Seria tentador, pouco útil e nada comparável com os resultados da atitude de Ptolomeu I (305 a 282 antes da nossa era). Terá sido um dos maiores, mais interessantes e mais úteis “voyeurs” da História. Espreitava o fulgor cultural de Atenas com uma insolente inveja.

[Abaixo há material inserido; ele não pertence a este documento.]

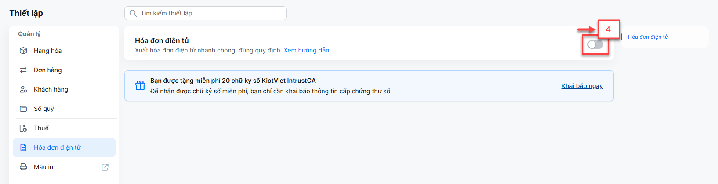Click the Khai báo ngay link
The height and width of the screenshot is (184, 718).
point(582,86)
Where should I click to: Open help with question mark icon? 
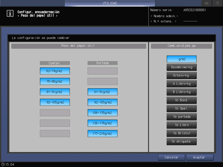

Soube, porém, transformar a cobiça num dos maiores e gloriosos projetos da antiguidade clássica. Quis fazer de Alexandria uma espécie de espelho da inalcançável Atenas. Criou o Museu de Alexandria e teceu uma estratégia de atração de todos os saberes. Soube, há mais de dois mil anos, criar uma antevisão do que viriam a ser os atuais centros de investigação e laboratórios de ideias.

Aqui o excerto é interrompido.